The biggest change in my day-to-day practice over the past few years came with the adoption of remote IOP monitoring with the iCare Home rebound tonometer (Icare USA). The cost of the device is prohibitive for some, but a more affordable option to rent the technology to patients is available through MyEyes.

Ophthalmologists are accustomed to making decisions based on IOP measurements captured in the clinic a few times per year. IOP, however, is dynamic and fluctuates throughout the course of a single day. In some instances, the traditional approach to IOP data collection can yield an inaccurate representation of a patient’s disease and lead to mismanagement.

It is not unusual to get referrals for patients whose disease is steadily progressing, with worsening visual fields despite a well-controlled IOP in the clinic. In this situation, it is often difficult to know what to do. One could conclude that the patient needs a single-digit IOP and requires trabeculectomy to achieve that result. With trabeculectomy and a single-digit target IOP come the risk of postoperative hypotony and the unintended challenges associated with this outcome.

Use of the iCare Home would make it possible to determine whether this patient’s IOP is consistently under control in the daytime but soars into the 20s or 30s mm Hg late at night or early in the morning. Access to this type of information might alter the treatment approach. Maybe the patient does not need a single-digit IOP and filtration surgery. Blunting their nighttime or early morning IOP spikes could suffice. Alternatively, perhaps selective laser trabeculoplasty could be effective, or the patient would be willing use the FSYX OPAP device (Balance Ophthalmics) while sleeping to lower their IOP in a safe, nonsurgical manner when needed. Maybe a surgical procedure with a gentler side effect profile could be performed instead of trabeculectomy if a single-digit IOP is no longer the goal. Perhaps use of a primary tube shunt, Xen Gel Stent (AbbVie), or AquaLumen (PLU Ophthalmic) could blunt the diurnal IOP variation while maintaining a better safety profile.

In the past, patients with glaucoma might have been asked to return to the clinic for repeat IOP measurements throughout a day to produce a rough diurnal curve. This approach is not practical for many patients. However, without a full picture of the patient’s IOP, the ophthalmologist risks setting a target pressure that is unnecessarily low. They also risk overburdening the patient with more medication than necessary or recommending unnecessary surgery because the target IOP is based on insufficient data or it is unclear that an administered treatment is working as intended.

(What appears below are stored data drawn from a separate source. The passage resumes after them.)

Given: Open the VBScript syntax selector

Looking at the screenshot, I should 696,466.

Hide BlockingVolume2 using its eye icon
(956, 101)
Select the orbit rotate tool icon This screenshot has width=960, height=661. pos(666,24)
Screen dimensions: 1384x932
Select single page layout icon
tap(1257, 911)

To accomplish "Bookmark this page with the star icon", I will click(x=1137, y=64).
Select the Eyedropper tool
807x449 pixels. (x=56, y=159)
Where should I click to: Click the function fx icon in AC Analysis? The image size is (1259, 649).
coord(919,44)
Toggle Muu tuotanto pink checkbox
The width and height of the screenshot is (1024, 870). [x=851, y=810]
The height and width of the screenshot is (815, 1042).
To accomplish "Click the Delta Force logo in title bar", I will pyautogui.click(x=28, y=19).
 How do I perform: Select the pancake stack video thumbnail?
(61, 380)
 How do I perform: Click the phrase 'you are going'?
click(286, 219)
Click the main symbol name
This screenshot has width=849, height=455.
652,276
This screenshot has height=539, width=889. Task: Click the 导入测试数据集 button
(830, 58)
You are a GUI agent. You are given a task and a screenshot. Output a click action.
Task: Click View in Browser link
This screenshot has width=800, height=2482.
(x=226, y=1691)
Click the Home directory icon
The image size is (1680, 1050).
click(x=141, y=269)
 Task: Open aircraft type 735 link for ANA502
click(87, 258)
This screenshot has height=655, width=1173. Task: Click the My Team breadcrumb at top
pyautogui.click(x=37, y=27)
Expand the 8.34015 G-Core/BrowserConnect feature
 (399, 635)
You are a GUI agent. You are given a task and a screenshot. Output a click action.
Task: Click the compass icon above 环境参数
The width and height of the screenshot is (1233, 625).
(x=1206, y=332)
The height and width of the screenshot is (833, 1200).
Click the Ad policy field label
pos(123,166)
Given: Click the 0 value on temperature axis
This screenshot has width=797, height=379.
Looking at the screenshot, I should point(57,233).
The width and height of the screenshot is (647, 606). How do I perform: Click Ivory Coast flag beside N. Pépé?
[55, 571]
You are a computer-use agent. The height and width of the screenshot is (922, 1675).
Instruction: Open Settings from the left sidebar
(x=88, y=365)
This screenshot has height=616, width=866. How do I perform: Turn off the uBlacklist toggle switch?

The iCare Home provides a range of IOP data in a manner that my patients find convenient. I can initiate a chosen therapy based on this information and then use home tonometry to see how the overall IOP curve has been altered. This is a much more informed way to determine the patient’s maximum IOP and set an appropriate treatment goal. It is also a more reliable way to determine whether a treatment is achieving the desired effect. At times, glaucoma specialists need more data than can be obtained during a few visits per year. iCare Home rental is a good way to supplement those data to make better, more informed decisions.